Age-related neurodegeneration is associated with increased oxidative stress and genome instability, which in principle can be counteracted by nutrients that slow down the toxic processes. Dr. Michael Fenech and Dr. Wen-Hsing Cheng discuss the important roles of folate and selenium in protecting the brain during the aging process. Folate is a critical methyl donor for the synthesis of nucleotides and for the epigenetic control of gene expression via cytosine methylation. Dr. Fenech reviews the impact of folate deficiency on genomic instability such as increased incorporation of uracil and DNA base oxidation in the genome. Selenium is an essential mineral and is required for the expression of 25 human selenoproteins, which contain selenocysteine, the “21st amino acid” (Kryukov et al., 2003). More than one-third of selenoproteins exhibit antioxidative activities, and selenium content and selenoprotein expression are refractory to dietary selenium deficiency in the brain (Burk, 1991; Cheng, 2009). Dr. Cheng and colleagues summarize recent advances in the role of selenoproteins in protecting against neurodisorders. Interestingly, folate and selenium interactions appear to exist via redox control, genome maintenance, and common metabolites such as homocysteine (Fenech et al., 1998; Fenech, 2001; Handy et al., 2005; Cheng, 2009; Wu et al., 2010).

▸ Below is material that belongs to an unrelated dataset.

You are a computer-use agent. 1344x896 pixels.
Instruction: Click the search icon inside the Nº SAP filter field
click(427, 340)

Although the free radical theory of aging was proposed more than 50 years ago, it has yet to be proven or disproven. Whatever the answer, mitochondria is the major organelle that mediates redox metabolism in the process of mammalian aging and age-related pathologies. Dr. Jeffrey Stuart and colleagues provide an insightful overview detailing the sources and consequences of endogenous reactive oxygen species generated in the mitochondria. Furthermore, they discuss the efficacy of dietary manipulations on mitochondrial redox metabolism for a healthy aging process via calorie restriction, methionine restriction, folate deficiency and resveratrol supplementation. Similarly, Dr. Placido Navas and colleagues focus on the role of coenzyme Q in the regulation of energy metabolism and redox maintenance in mitochondria, and possibly in the protection against aging and age-related diseases. As the prevalence of type 2 diabetes reaches an endemic status, it is urgent to elucidate the molecular basis of this age-related metabolic syndrome. Dr. John Burgess and Robert Pazdro discuss the danger of elevated blood glucose and the associated oxidative stress in damaging DNA, protein and lipid. Furthermore, they address the efficacy of vitamin E, a lipid-soluble antioxidant, in alleviating diabetic complications including neurodegeneration.

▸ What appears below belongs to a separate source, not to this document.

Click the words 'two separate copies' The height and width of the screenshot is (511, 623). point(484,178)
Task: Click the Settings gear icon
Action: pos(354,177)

Perhaps the most intriguing link between nutrient and aging is how phosphate homeostasis, together with a bone–kidney endocrine axis, can mediate lifespan and age-related pathologies. Dr. Makoto Kuro-o addresses this issue by providing evidence generated mainly from mice deficient in klotho, a membrane co-receptor that binds and activates fibroblast growth factor receptors. Fibroblast growth factor-23 is a hormone that negatively regulates body phosphate levels by promoting phosphate excretion from the kidney and by reducing phosphate absorption from the intestine via a reduction of serum vitamin D levels. Increased body phosphate concentrations by klotho or fibroblast growth factor-23 deficiency result in the premature onset of aging phenotypes and compromised glucose metabolism.

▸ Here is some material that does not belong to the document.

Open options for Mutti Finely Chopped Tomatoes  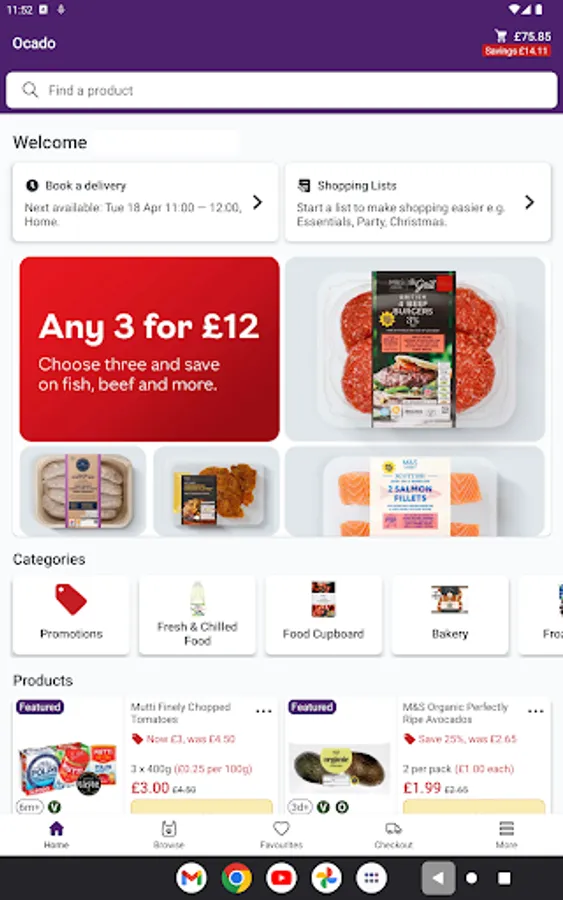click(263, 711)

It is an unequivocal statement that aging is a complicated biological process and a target of dietary intervention. Nutrients and their metabolites control energy balance, enzymatic activities, and genome stability throughout the lifecycle. Nutrition was once a leading field in science, and a few Nobel laureates have been awarded on the basis of seminal contributions that characterize key nutrients in the early 20th century. However, the nutrition studies in the post-Watson–Crick era have somehow suffered by lack of mechanistic investigations, including the studies in the aging field until recently. It is time to resume the glorious days of nutritional studies by elucidating the molecular targets and pathways which dietary components act on as they counteract the aging process.